Türk Mukavemet Teşkilatı Genel Başkanı’nın açıklamaları bu sebeple eleştiriye açık ve tek yanlı, dogmatik, demokrasiye zarar verir türden görülebilir. Nasıl ki kendisi bu türden eleştirileri ve değerlendirmeleri yapma hakkını kendisinde görüyorsa, kendisi gibi düşünmediğini beyan edenlerin de bu türden görüşlerini ortaya koymak, değerlendirmeler yapmak ve açıkça söyleme haklarını kullanmak gibi bir özgürlükleri bulunabileceğini hazmetmesi gerekir.

Ayrıca önemli bir fark vardır ki kendisinden farklı düşünen diğer kesimlerinin aydınları, düşünürleri,aktivistleri yaptıkları hiçbir açıklamada tehdit ya da bunlara yapılması gerekenler ile ilgili iktidarlara ya da yargıya herhangi bir çağrı hiç olmamıştır.Hatta olmayacaktır.
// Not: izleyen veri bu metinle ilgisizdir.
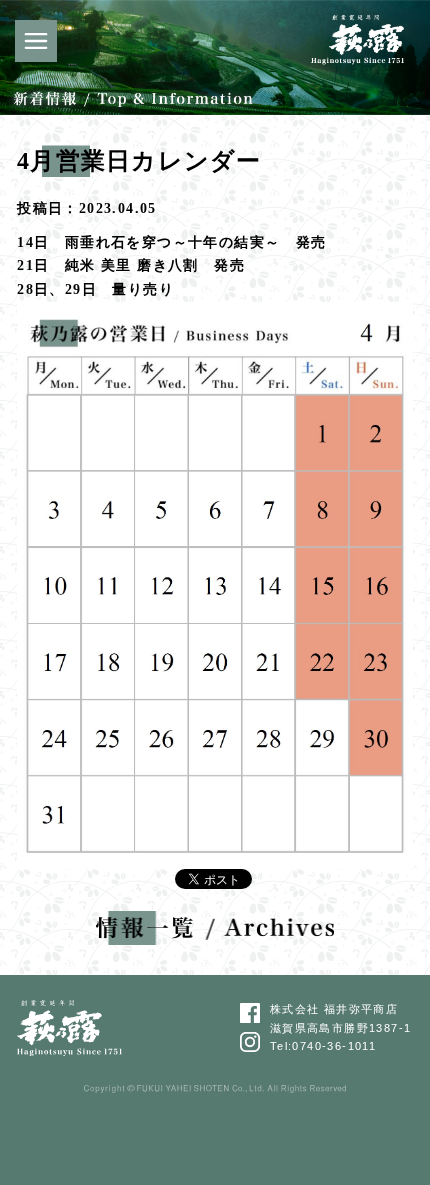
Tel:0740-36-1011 (323, 1046)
Çünkü,çok farklı olarak, ondan farklı düşünerek bazı şeyleri yorumlarken,birilerinin bir konuda hata yapıyor olduğunu ya da bile bile suç sayılabilecek birtakım hamleler yaptığını düşündüklerinde doğrudan yargıya başvururlar ve bununla ilgili yorumlarını ancak bundan sonra dillendirip, yargının sonucunu beklerler!

Hükümetlere, iktidarlara veya kendileri gibi düşünenlere alenen “bunları ortadan kaldırın” çağrısında bulunmaz “ağızlarının payını vermelisiniz” şeklinde bir bakış açısı oluşmasına ortam yaratmazlar.

Çünkü toplumsal birlik, bütünlük ve farkındalığa asıl zarar verecek olanın tam olarak bu olduğunu bilirler…

Asıl yurttaşlık görevleri ve sorumlulukları da bunu gerektirmez mi?